Von   Angelika Debes   |  Research Associate   |  Ludwig-Maximilian-University Munich
5. November 2021

Wie ist das aktuelle Stimmungsbild in Unternehmen? Sind die Quantentechnologien bereits heute ein großes Thema oder liegen Sie in weiter Ferne?

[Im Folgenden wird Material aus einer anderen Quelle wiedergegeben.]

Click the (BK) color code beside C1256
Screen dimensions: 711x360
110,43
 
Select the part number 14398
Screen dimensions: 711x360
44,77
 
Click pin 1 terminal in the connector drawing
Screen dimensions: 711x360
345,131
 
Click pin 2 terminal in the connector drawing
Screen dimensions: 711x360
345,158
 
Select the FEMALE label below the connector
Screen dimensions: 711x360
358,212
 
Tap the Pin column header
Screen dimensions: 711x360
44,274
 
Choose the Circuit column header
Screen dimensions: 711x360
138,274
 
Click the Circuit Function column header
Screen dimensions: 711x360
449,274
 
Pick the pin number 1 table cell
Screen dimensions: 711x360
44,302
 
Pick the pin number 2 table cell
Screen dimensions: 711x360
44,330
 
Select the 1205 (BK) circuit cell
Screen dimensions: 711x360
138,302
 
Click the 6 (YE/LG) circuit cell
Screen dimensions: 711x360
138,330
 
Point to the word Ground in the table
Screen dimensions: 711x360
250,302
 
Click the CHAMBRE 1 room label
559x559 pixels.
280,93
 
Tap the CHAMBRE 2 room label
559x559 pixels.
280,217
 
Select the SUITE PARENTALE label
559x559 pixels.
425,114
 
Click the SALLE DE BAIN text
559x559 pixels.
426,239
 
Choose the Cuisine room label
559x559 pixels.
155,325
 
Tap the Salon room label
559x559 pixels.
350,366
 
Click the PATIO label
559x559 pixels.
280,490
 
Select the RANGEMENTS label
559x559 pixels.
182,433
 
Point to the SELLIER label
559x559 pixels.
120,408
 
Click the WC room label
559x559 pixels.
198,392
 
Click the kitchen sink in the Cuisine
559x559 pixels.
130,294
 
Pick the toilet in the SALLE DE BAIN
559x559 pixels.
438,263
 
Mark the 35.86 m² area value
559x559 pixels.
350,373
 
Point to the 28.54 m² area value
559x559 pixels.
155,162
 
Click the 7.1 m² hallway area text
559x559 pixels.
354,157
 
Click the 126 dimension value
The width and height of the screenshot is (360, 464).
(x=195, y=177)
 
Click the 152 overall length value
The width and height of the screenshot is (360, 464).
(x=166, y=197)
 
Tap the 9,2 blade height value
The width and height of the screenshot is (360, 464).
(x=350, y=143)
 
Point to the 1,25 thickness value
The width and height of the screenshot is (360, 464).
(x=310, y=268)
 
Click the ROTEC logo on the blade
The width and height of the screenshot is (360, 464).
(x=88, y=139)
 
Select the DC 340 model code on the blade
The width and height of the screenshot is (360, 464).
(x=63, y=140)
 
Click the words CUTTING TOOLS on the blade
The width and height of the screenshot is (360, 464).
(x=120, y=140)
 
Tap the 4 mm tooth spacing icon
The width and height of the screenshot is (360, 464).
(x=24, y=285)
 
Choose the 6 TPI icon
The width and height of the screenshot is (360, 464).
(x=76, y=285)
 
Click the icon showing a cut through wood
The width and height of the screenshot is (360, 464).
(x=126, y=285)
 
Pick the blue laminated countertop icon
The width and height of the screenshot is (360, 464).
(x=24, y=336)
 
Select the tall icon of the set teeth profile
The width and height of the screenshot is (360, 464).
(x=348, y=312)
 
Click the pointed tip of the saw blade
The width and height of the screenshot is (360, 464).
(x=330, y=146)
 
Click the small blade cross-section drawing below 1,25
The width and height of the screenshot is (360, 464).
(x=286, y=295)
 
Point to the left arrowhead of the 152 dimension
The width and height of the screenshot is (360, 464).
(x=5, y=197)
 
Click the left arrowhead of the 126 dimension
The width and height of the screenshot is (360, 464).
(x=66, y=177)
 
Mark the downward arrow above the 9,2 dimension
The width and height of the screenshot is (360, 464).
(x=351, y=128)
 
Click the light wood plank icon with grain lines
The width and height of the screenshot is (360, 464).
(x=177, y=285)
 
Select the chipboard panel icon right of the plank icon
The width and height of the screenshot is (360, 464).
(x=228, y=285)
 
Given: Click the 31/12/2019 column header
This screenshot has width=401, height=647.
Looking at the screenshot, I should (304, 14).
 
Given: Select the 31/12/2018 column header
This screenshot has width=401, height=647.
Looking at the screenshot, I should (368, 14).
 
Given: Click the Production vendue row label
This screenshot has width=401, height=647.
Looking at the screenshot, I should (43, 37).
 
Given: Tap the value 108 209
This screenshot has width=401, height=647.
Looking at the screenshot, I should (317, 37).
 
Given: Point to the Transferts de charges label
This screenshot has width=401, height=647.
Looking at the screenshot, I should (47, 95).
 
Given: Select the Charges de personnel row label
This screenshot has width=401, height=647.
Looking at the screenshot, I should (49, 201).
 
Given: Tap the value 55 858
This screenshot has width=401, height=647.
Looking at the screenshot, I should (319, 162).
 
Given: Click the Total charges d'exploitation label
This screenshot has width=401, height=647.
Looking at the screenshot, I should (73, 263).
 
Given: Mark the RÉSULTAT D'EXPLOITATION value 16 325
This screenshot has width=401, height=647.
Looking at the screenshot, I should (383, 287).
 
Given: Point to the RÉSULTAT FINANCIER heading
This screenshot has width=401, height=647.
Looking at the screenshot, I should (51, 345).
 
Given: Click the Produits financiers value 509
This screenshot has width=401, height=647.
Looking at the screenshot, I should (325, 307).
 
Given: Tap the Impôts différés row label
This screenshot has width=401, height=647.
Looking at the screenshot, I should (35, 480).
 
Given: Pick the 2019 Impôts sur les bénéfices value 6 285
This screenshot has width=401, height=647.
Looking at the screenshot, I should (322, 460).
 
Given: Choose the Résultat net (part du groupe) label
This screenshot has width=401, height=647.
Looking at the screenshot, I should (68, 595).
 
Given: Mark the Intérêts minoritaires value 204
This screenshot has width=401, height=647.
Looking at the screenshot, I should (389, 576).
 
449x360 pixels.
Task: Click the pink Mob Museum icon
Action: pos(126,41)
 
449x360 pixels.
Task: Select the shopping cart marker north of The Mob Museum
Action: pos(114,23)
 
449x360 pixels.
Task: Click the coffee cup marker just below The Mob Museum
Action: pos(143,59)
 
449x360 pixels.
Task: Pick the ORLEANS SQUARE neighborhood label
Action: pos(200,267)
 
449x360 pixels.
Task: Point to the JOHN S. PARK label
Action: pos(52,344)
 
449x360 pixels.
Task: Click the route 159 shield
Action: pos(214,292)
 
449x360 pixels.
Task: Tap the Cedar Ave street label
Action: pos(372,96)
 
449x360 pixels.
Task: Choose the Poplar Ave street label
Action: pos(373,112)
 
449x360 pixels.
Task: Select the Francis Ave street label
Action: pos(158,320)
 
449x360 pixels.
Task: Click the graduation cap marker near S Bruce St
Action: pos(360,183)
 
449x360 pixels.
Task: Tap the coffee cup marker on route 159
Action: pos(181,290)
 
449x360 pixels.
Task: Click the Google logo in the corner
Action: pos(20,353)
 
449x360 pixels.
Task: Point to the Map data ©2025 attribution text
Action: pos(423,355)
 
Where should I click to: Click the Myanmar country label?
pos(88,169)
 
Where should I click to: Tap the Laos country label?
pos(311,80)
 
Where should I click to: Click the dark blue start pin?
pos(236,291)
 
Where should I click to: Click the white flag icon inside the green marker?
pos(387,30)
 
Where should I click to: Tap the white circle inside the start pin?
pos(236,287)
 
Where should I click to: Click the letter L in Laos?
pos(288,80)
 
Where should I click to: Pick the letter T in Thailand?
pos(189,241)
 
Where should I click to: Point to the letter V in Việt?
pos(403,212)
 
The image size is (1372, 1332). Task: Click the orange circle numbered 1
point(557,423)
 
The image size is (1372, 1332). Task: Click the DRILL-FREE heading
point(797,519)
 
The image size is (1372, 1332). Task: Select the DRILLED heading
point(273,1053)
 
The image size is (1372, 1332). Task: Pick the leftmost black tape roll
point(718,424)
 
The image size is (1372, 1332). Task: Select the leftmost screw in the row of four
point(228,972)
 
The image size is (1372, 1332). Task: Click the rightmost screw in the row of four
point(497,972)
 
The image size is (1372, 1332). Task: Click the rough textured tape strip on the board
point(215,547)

Über die letzten Jahrzehnte konnte sich in der Wissenschaft das Gebiet der „Quantentechnologie“ als eine neuartige Forschungsrichtung etablieren. Es wird darin das Potenzial gesehen, eine Vielzahl an technischen Geräten und Verfahren zu revolutionieren. [1] Das Themengebiet der Quantentechnologie rückt zunehmend in den Fokus der Öffentlichkeit. [2] Allein die Fördersummen der Bundesrepublik zeigen, dass die Quantentechnologie als zukunftsrelevante Schlüsseltechnologie gesehen wird. Bis 2025 sollen zusätzlich zwei Milliarden Euro in den Bereich investiert werden. [3] [4] Das Bestreben liegt vor allem darin, den Transfer der Forschungsergebnisse in die Industrie zu erleichtern sowie die Quantentechnologie anwendungsorientiert und gesamtwirtschaftlich nutzbar zu machen. [5]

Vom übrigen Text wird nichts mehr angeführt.